Getarnter Mönch in Weitmar

30. August 2020 | Tiere in Bochum

Immer wieder gelingen Funde seltener Arten im Siedlungsbereich. Der Mensch steht begeistert davor und staunt.

Beifußmönch (Cucullia absinthii) in Bochum  (© Armin Jagel)

Mitten in Weitmar sitzt ein einzelner Mönch, der Beifuß-Mönch (Cucullia absinthii). Dies ist ein Nachtfalter, dessen Raupe sich so gut tarnt, dass man sie selbst mit geübten Blick kaum finden kann. Sie frisst bei uns an der Pflanze, nach der die Art benannt ist: dem Beifuß (Artemisia vulgaris). Wenn die Raupe ausgewachsen ist, verpuppt sie sich im Boden und im nächsten Jahr schlüpft daraus der etwa 4,5 cm große Falter.

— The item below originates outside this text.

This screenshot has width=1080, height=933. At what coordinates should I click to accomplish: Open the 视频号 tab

Er ist nachtaktiv und lässt sich kaum durch Licht anlocken, sodass man ihn noch seltener zu sehen bekommt, als die Raupe. In NRW ist der Beifuß-Mönch als selten eingestuft ("rare") und steht im Westfälischen Flachland auf der Roten Liste in der Kategorie "gefährdet" (RL 3). Außerdem ist er gesetzlich geschützt. Im Moment sind nur sehr wenige Fundpunkte im Land bekannt, obwohl jeder Schmetterlingsfreak danach sucht.

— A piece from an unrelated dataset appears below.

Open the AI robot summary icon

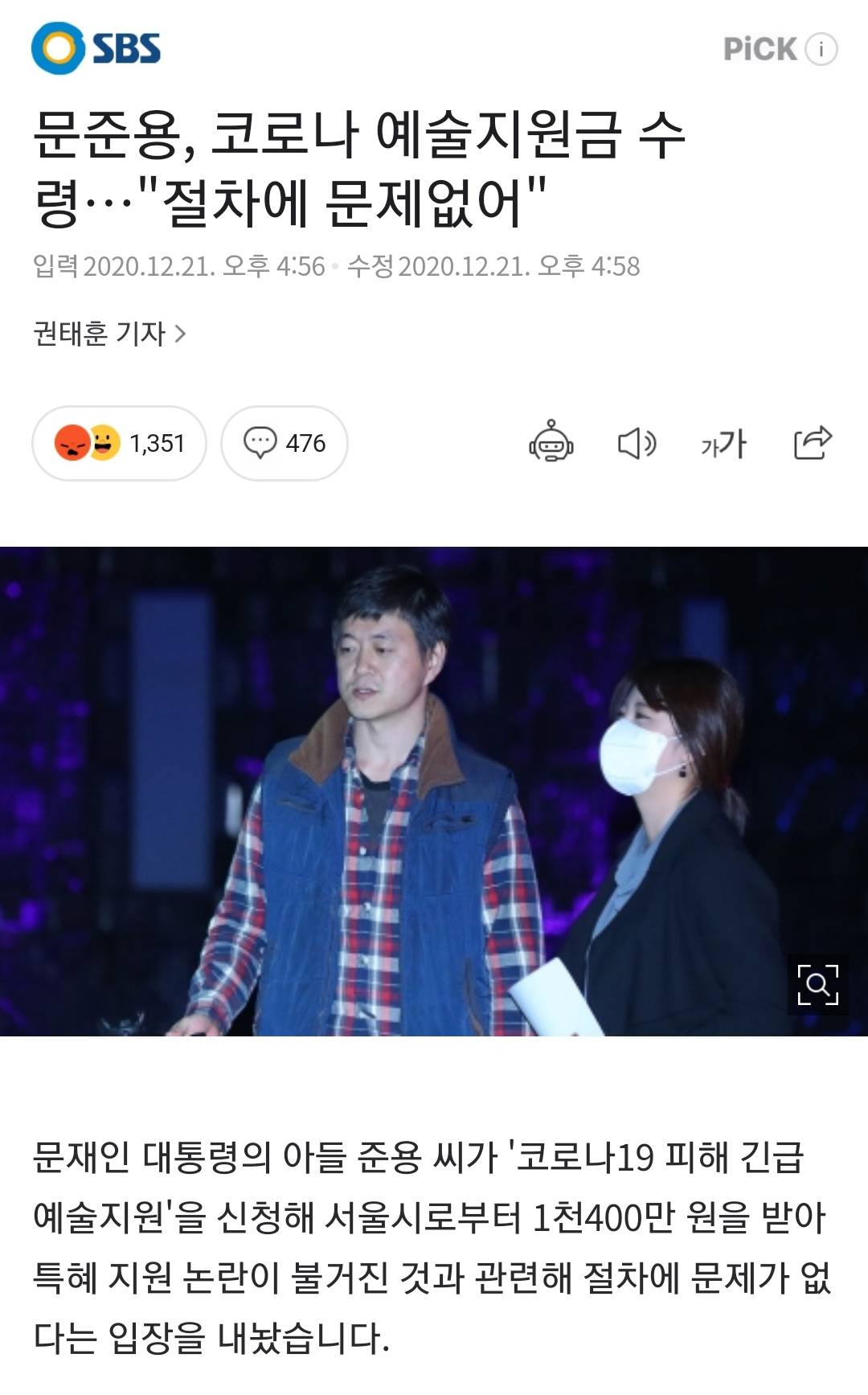tap(551, 441)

Da wundert man sich aber doch eigentlich, weil die Futterpflanze der Raupen bei uns noch häufig zu finden ist. Man muss aber wohl berücksichtigen, dass die Futterpflanzen bei uns in der Regel zu früh abgemäht werden und dass die erwachsenen Schmetterlinge oft ganz andere Bedürfnisse haben als die Raupen. Welche Ansprüche selten gewordene Arten haben, ist im Detail oft gar nicht bekannt. Meist fehlen ihnen heute die gewohnten, ihnen zusagenden Lebensräume. Um so erstaunlicher dann aber, dass sich der Beifuß-Mönch bei uns mitten im Zentrum von Weitmar eingefunden hat, in einem "ungepflegten" Randstreifen einer Nebenstraße. Ein Plädoyer dafür, nicht immer alles ordentlich aufzuräumen und wie wichtig solche Kleinstbiotope sind!

Und wie geht es weiter mit unserem Bochumer Beifuß-Mönch? An der Stelle wird demnächst ein Parkplatz gebaut. Die im Boden ruhende Puppe wird dann umgegraben oder mit Asphalt übergossen. Damit das nicht passiert, haben wir die Raupe umgesetzt, an eine Stelle, die hoffentlich etwas länger Bestand hat.